→ WHAT IS NEEDED: From the line that contains "Help Center (66, 95)" through the line that contains "[button] (36, 32)", output every line of the listing below exactly and leave out all the rest.

------------------------------

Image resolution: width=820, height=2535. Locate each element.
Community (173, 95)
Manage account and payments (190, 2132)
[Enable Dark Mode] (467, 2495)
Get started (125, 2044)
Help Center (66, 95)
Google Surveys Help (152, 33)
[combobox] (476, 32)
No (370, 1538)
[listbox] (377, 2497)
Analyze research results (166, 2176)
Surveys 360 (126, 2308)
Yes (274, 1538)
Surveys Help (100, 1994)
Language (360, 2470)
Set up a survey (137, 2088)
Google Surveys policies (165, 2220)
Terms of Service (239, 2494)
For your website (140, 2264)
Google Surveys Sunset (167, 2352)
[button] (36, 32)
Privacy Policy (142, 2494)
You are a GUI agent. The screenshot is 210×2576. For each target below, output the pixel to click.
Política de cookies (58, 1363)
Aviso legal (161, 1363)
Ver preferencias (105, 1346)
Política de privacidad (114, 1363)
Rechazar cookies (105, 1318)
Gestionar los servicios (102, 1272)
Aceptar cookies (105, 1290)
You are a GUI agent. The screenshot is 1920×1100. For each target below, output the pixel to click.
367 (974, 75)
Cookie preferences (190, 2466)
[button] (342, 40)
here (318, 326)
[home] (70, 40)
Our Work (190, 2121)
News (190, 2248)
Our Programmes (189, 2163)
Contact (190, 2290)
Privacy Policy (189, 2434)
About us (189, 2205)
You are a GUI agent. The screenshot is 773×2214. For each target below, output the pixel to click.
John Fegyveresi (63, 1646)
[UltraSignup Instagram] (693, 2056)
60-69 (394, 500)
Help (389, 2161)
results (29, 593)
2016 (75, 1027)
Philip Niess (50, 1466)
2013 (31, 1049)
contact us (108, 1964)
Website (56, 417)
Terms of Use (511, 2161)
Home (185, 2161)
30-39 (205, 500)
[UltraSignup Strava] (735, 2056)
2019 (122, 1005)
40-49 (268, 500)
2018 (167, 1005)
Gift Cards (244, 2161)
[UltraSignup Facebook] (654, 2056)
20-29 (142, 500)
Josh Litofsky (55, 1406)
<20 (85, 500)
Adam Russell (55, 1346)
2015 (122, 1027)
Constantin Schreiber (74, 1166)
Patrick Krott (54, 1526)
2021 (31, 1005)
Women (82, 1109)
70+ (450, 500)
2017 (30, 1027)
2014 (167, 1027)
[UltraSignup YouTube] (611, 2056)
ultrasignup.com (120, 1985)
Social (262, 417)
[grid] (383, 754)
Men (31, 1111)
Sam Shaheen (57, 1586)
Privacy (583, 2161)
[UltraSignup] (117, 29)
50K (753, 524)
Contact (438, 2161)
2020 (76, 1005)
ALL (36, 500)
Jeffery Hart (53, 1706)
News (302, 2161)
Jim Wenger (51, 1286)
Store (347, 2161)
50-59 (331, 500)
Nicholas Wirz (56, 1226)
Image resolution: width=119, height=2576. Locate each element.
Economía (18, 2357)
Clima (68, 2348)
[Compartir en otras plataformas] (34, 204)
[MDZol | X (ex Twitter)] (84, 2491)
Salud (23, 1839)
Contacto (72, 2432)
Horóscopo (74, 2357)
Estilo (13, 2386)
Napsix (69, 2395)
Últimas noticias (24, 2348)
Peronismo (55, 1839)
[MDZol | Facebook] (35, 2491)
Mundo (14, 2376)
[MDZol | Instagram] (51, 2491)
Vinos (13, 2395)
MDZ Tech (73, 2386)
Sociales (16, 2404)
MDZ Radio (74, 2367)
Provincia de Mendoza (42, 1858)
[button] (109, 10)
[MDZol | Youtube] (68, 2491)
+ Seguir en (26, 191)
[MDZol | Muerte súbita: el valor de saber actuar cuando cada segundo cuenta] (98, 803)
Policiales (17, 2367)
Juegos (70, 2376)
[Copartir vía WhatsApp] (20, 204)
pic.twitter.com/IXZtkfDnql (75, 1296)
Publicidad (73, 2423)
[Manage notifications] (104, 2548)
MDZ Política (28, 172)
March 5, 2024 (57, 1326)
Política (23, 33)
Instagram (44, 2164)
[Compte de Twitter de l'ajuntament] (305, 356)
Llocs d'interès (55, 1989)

------------------------------

→ RESPONSE BELOW:
Help Center (66, 95)
Google Surveys Help (152, 33)
[combobox] (476, 32)
No (370, 1538)
[listbox] (377, 2497)
Analyze research results (166, 2176)
Surveys 360 (126, 2308)
Yes (274, 1538)
Surveys Help (100, 1994)
Language (360, 2470)
Set up a survey (137, 2088)
Google Surveys policies (165, 2220)
Terms of Service (239, 2494)
For your website (140, 2264)
Google Surveys Sunset (167, 2352)
[button] (36, 32)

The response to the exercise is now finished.